If I was him I wouldn't be handing over half a house.

hellsbellsmelons Mon 01-Feb-16 15:40:59

Mine said he would pay the mortgage.
That lasted about 6 months then I got nothing.
Big fat ZERO.
I had to do it all on my own.
He was living in another country and I couldn't do anything but get on with it.
They will promise all sorts to start with so just be warned. He won't be your friend for long.
Once the OW gets wind of what he is handing over it will all change!
Work out what you can afford on your own and you will be well covered.

ILikeUranus Tue 02-Feb-16 10:50:09

Thank you Hells, I can well imagine 6 months of good will and then the legal minimum once it sinks in that you're not coming back.

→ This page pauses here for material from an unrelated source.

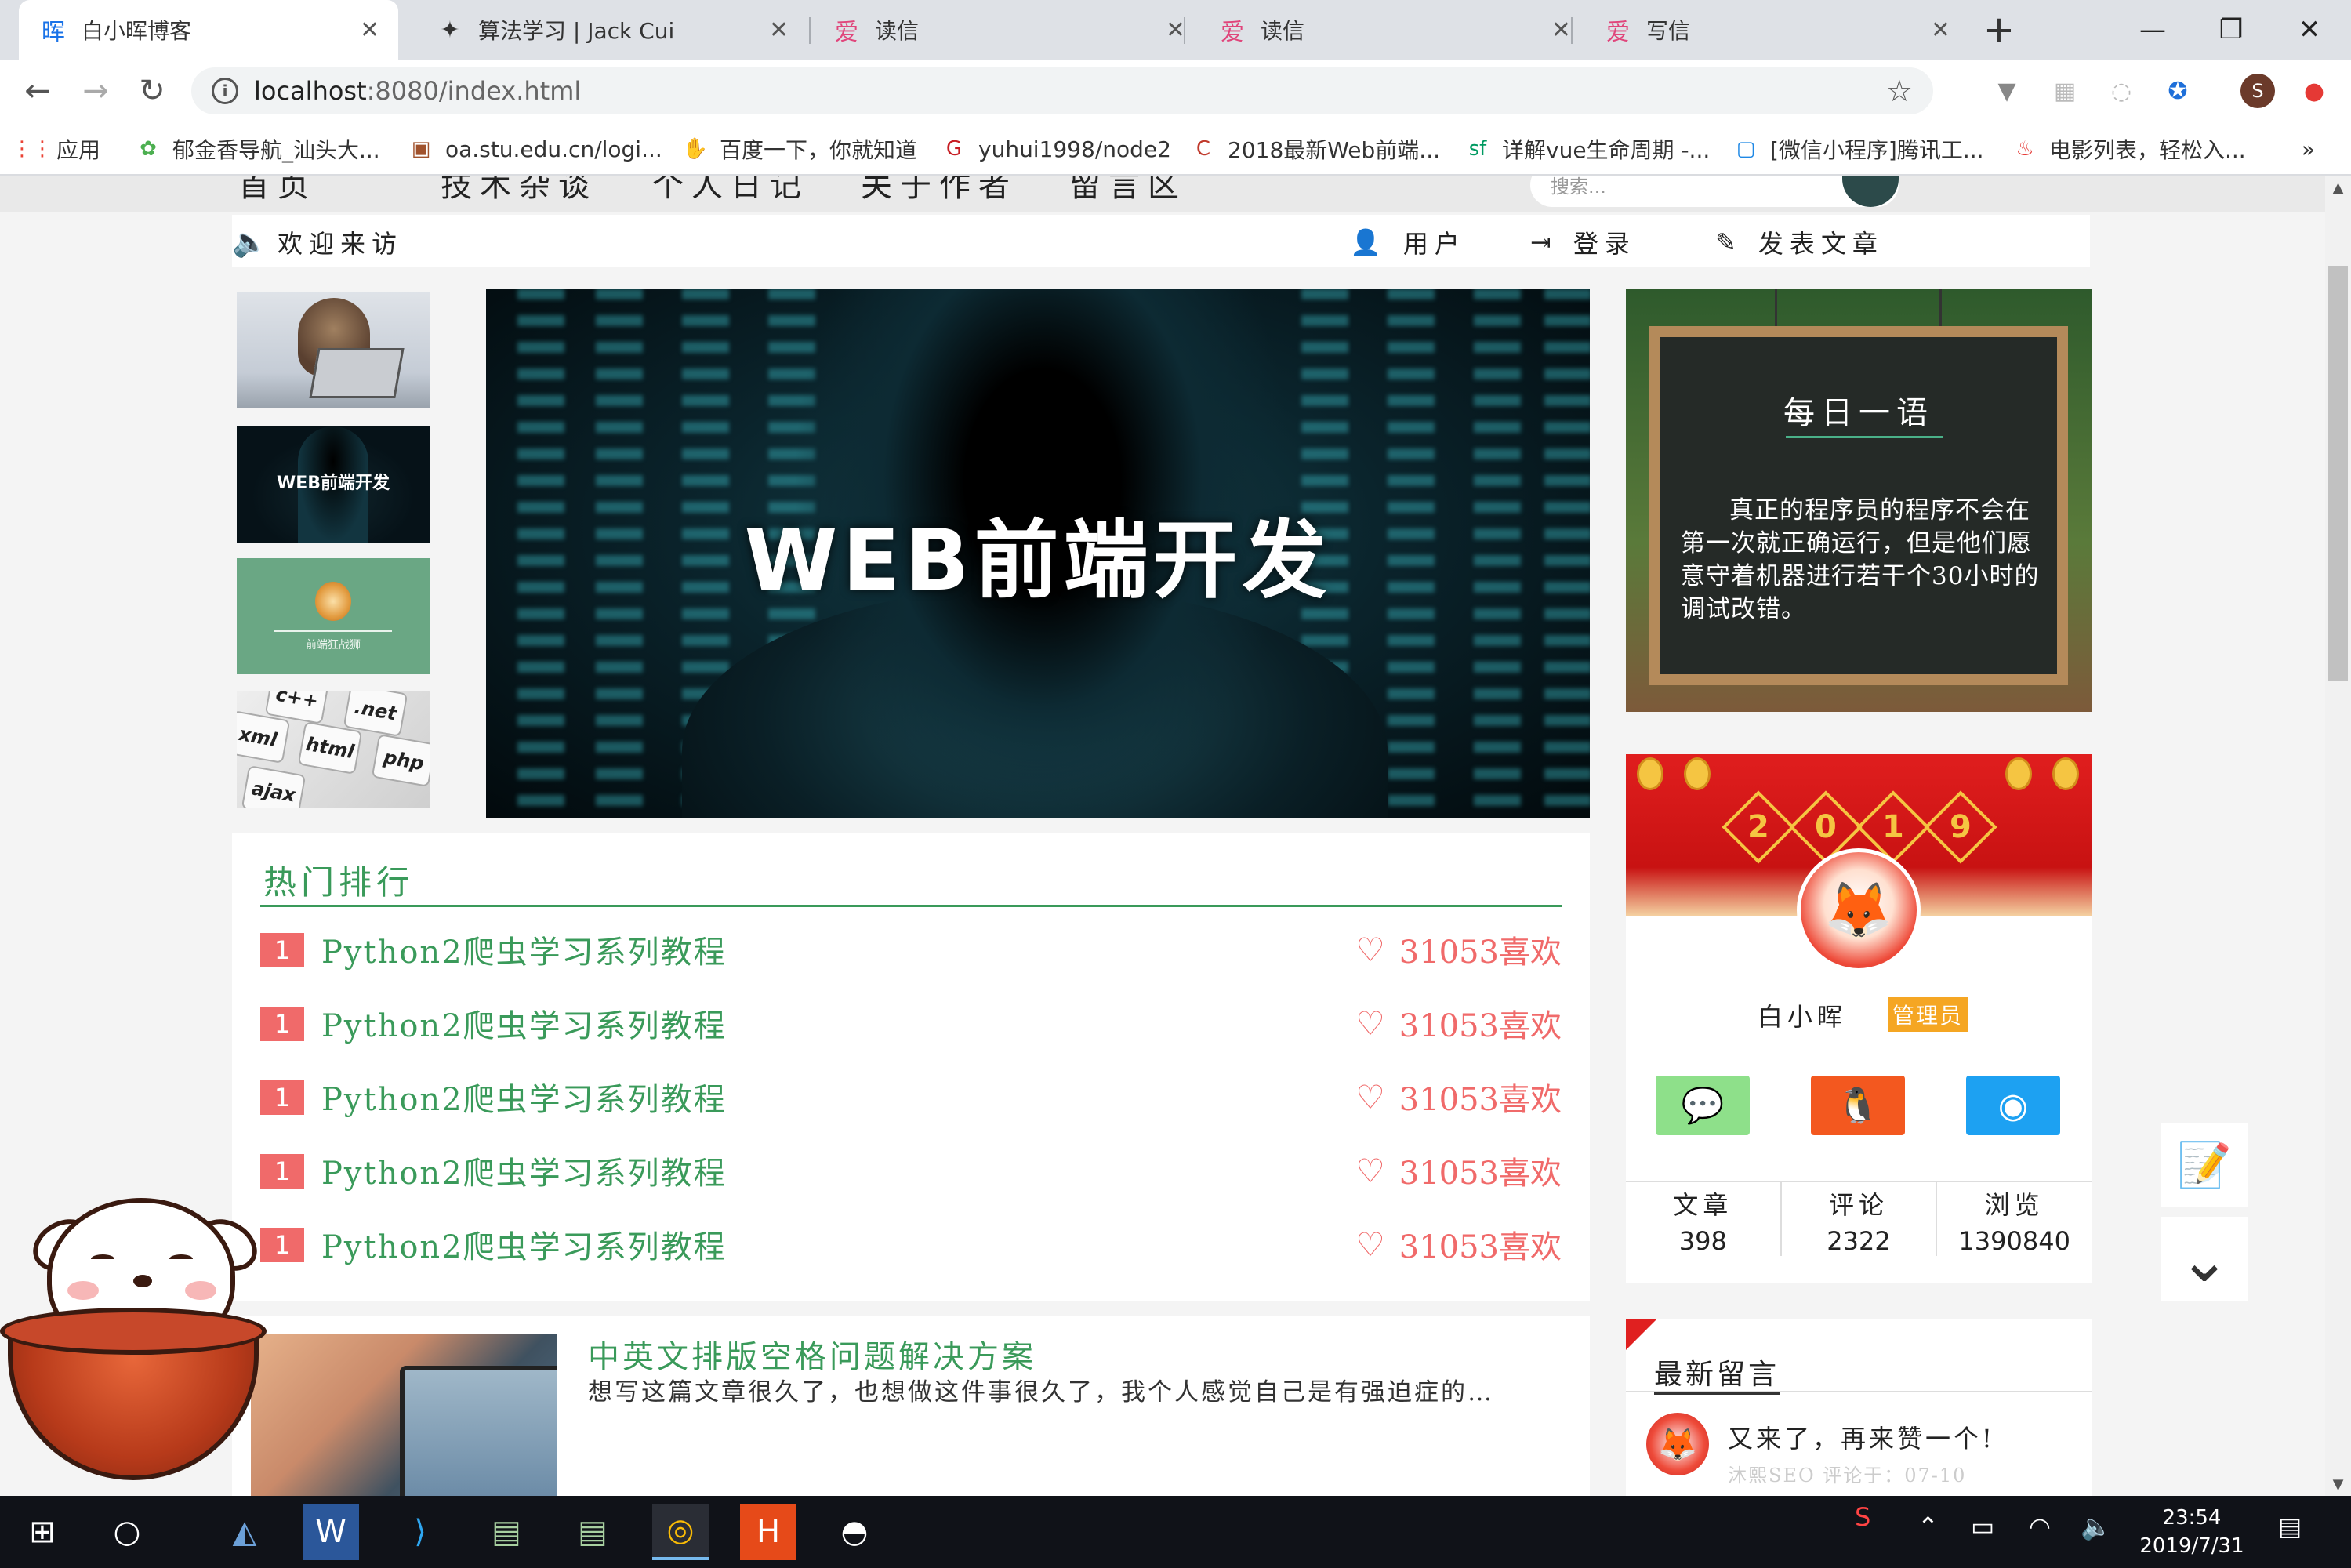 This screenshot has height=1568, width=2351. I want to click on scroll-up-arrow-icon: ▲, so click(2338, 188).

He and OW stopped shagging 6 months before I found out about the affair, so she won't have anything to say. They were 'just friends' afterwards but liked to reminisce about the 'happy times', idiots. That's how I found out. He's been no contact since I found out. Maybe they'll get back together at some point but I seriously doubt she'd have any sway in the divorce.

I'm not buying him out, we're taking his name off the mortgage and it will be my house. Unless his solicitors persuade him otherwise which would be unfortunate.

Threefishys Tue 02-Feb-16 10:50:46

Agree with hellsbells at the minute he will have all good intentions of 'compensating' you for the breakdown of your relationship - that will change. Get any financials covered in the court order and set in stone. Yes he could still default but his priorities will change and giving cash over to his old life will rapidly become something he and OW will seek to minimise as they potentially move forward...harsh but true in the majority of cases.

ILikeUranus Tue 02-Feb-16 11:48:43

Shit. That was actually a bloody good point. He wants his half of the equity, so I won't be able to afford to stay here - it's not about the income, it's the actual lump sum in the house. But I can afford to rent a 2 bed flat very nearby and that will do us just fine.